Work required
Would you filter the listing below so that only lines with the word "computer" remain?

· · · · ·

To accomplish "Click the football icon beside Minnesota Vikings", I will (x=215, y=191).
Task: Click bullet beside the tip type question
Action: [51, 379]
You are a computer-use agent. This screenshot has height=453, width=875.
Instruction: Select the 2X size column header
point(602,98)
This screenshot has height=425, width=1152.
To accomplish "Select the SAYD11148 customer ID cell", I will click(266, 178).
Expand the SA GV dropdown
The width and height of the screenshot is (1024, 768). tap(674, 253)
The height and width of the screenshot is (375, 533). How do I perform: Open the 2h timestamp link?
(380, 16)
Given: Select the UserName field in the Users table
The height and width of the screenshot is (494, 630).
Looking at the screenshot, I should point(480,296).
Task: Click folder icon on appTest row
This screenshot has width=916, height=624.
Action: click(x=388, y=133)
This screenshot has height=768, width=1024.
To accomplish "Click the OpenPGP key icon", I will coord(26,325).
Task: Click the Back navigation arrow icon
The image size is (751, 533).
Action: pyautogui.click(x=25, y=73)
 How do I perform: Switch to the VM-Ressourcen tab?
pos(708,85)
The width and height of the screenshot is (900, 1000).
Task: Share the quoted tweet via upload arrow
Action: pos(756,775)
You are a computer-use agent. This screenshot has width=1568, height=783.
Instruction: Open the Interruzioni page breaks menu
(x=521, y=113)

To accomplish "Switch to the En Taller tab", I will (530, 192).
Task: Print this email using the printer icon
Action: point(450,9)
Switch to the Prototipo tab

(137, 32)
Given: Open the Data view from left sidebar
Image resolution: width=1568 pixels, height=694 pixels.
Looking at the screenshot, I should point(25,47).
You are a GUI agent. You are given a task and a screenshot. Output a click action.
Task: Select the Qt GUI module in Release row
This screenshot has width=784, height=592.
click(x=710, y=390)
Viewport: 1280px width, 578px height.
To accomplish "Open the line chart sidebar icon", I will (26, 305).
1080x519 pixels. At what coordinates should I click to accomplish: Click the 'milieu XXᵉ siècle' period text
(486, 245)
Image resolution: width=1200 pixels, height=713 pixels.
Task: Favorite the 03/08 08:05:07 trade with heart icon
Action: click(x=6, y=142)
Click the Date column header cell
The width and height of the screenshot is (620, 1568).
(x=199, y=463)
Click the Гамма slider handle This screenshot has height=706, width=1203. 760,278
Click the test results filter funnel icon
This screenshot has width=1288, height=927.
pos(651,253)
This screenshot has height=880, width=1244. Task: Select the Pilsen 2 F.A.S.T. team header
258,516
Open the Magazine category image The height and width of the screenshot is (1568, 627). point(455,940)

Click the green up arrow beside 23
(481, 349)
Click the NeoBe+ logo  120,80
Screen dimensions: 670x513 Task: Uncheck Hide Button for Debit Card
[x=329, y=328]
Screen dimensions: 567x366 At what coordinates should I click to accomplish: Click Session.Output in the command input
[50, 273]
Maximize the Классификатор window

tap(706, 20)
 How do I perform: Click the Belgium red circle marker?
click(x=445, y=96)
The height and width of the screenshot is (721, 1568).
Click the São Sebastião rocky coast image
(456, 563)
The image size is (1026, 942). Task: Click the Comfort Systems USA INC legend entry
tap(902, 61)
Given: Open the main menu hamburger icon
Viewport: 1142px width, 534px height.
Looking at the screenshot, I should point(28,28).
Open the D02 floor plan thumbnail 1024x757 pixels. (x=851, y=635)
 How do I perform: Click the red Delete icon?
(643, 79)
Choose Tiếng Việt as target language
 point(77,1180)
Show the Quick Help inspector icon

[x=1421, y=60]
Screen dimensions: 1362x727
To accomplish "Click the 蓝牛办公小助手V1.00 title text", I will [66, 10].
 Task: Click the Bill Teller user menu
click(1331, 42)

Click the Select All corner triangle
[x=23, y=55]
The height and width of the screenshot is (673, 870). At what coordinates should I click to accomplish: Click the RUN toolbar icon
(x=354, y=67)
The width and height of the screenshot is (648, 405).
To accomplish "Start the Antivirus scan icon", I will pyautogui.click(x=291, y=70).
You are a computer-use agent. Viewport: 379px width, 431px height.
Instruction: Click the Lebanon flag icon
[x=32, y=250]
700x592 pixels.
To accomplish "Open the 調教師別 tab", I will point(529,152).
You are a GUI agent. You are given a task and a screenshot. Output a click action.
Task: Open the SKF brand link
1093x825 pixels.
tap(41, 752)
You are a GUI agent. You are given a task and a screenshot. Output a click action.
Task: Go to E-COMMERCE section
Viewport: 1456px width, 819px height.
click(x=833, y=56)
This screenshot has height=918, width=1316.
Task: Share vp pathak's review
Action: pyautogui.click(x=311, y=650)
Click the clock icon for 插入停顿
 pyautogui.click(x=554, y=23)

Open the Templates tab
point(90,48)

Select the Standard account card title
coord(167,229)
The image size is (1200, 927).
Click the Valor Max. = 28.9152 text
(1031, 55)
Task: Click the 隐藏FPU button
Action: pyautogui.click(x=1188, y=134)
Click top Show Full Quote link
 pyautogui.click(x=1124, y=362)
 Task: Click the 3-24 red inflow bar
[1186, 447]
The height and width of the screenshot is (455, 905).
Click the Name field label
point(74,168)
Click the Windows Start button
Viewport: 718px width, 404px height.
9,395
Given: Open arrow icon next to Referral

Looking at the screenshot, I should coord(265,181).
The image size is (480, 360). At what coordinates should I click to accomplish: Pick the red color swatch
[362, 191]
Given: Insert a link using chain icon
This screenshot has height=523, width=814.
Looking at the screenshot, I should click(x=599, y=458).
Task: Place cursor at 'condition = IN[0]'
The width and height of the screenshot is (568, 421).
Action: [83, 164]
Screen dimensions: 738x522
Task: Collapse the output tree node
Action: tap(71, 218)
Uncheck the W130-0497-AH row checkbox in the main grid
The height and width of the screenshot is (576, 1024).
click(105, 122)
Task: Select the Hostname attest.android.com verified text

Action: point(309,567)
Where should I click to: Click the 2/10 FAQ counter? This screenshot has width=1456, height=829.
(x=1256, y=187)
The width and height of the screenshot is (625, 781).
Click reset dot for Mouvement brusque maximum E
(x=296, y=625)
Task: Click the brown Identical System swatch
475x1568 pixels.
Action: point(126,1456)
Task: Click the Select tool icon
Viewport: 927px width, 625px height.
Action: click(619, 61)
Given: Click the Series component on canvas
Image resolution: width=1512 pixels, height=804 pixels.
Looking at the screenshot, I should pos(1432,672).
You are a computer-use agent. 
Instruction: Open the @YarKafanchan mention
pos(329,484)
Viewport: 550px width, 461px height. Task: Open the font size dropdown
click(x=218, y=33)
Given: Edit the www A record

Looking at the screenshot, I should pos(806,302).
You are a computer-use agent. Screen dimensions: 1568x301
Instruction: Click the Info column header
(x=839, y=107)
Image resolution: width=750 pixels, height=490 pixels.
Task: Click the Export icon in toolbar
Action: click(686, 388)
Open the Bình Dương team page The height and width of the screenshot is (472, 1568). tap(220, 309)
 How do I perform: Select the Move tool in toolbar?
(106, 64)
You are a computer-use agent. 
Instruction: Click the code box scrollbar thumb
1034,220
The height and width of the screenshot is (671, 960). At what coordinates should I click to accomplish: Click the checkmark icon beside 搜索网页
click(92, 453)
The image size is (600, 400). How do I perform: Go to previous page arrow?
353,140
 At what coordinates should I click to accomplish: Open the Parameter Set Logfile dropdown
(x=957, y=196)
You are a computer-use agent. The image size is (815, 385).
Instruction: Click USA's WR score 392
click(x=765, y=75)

· · · · ·

Exercise result
You are a computer-use agent. This screenshot has height=453, width=875.
You are a computer-use agent. This screenshot has width=1568, height=783.
You are a computer-use agent. Viewport: 379px width, 431px height.
You are a computer-use agent. 
You are a computer-use agent. Screen dimensions: 1568x301
You are a computer-use agent. 
You are a computer-use agent. The image size is (815, 385).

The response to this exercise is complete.